## Texte
---

Parallèlement, les jeunes Chinois ont été élevés en étant conscients de certains éléments de la culture occidentale, mais en restant à l’écart des autres. Cette semi-insularité a contribué à un fort sentiment de conscience nationale qui a été renforcé par les deux autres facteurs suivants. Premièrement, les obstacles aux voyages à l’étranger liés aux politiques du COVID signifient que les Chinois voient davantage leur propre pays et les régions locales, lorsqu’ils peuvent voyager à l’intérieur du pays. Cela a ravivé leur amour pour les régions de Chine ainsi que pour l’histoire et les traditions.
Ensuite, il y a également eu une animosité de représailles à l’égard de certaines entreprises occidentales résultant de sensibilités géopolitiques et culturelles. Cela signifie que les consommateurs locaux sont de plus en plus disposés à soutenir les entreprises chinoises chaque fois que cela est possible.
Guochao : Découvrir l’impact du luxe
Une série de controverses ont eu lieu au cours de la dernière décennie autour des marques de luxe et de leurs échecs à localiser leur marketing pour la Chine ou à ne pas comprendre diverses sensibilités – qu’elles soient culturelles ou politiques. L’ampleur, la fréquence et la gravité de celles-ci ont augmenté depuis 2016.
L’exemple le plus grave, la controverse sur le coton du Xinjiang, a eu les plus grandes répercussions sur H&M. Si H&M n’est pas en soi une marque de luxe, elle est connue pour son flux régulier de produits et de collections cobrandés avec des marques, des designers ou des artistes d’élite. Nike, Adidas, Burberry et d’autres ont également été pris dans le conflit. Les marques de chaussures chinoises Anta et Li-Ning en ont profité et l’affaire a encore renforcé la ferveur nationale.
Parmi les noms qui ont fait l’objet de répercussions et de moqueries liées à des questions de fierté nationale et à des sensibilités, citons Dior, Chanel, Prada, Dolce et Gabbana, Nike, Adidas, Burberry, Louis Vuitton, Armani et bien d’autres. Certaines tentatives d’excuses et de rétablissement de leur image ont même été critiquées.

---

## Activité
Poursuivez le texte sur le Guochao et les marques de luxe en Chine à la suite de sa dernière phrase.

---

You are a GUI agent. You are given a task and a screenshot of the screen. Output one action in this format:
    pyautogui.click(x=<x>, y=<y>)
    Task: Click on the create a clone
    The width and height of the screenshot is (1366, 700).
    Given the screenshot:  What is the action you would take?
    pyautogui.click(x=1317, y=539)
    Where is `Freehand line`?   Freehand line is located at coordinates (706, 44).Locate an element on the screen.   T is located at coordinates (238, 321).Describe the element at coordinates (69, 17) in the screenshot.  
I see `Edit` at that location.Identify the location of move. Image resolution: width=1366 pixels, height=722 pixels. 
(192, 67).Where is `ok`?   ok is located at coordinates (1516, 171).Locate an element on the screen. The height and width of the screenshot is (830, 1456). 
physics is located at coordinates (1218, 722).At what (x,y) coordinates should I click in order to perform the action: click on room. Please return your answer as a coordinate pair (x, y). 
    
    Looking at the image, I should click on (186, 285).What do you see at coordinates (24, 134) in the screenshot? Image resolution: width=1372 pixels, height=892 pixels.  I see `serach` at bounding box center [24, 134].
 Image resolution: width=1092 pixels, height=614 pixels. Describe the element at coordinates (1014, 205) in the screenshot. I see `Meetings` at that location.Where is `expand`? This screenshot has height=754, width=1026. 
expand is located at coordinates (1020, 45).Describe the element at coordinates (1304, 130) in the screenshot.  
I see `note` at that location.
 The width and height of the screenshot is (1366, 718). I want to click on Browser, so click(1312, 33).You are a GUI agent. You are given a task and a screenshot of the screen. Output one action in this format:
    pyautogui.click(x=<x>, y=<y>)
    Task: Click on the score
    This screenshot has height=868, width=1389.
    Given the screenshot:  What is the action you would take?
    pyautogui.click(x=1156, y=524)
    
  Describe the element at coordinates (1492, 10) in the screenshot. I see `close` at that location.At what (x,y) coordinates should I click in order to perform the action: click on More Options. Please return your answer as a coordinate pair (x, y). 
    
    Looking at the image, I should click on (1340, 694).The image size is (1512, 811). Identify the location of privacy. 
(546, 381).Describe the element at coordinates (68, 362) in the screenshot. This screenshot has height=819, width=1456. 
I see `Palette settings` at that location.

---

## Réponse
En de rares occasions, les tentatives de susciter l’indignation sur les médias sociaux sous la bannière de la fierté nationale ont échoué lamentablement – et pas seulement pour des noms mondiaux. Lorsque le fondateur d’une société de cosmétiques basée à Shanghai a tenté de mobiliser les gens contre Chanel pour son utilisation du camélia, la marque a dû faire face à une réaction brutale. Pendant ce temps, les plaintes en ligne ont été nombreuses lorsque les prix des chaussures convoitées de Li-Ning et d’Anta sont montés en flèche sur le marché de l’occasion, la Way of Wade 4 All-Star Colorway de Li-Ning atteignant 7 300 dollars sur une application de revente.
L’analyse finale du Guochao
Malgré ces échecs, les marques parviennent de mieux en mieux à naviguer dans les eaux du marketing en Chine, à écouter davantage le personnel local et à se plonger dans la vie réelle de leurs clients. L’énorme popularité de certaines de ces campagnes montre bien que le guochao reste une tendance importante.
Le guochao a-t-il atteint son apogée ou ne fait-il que commencer ? Un peu des deux et aucun des deux. L’engouement va se poursuivre et constituer un pilier fondamental du marketing continental à l’avenir. Par conséquent, étant donné l’importance de la Chine pour le marché du luxe aujourd’hui et dans les années à venir, c’est quelque chose que le luxe doit comprendre et corriger par une approche plus intégrée et subtile. Le fait que même les marques locales soient interpellées par les net-citoyens pour leurs erreurs montre bien le défi à relever.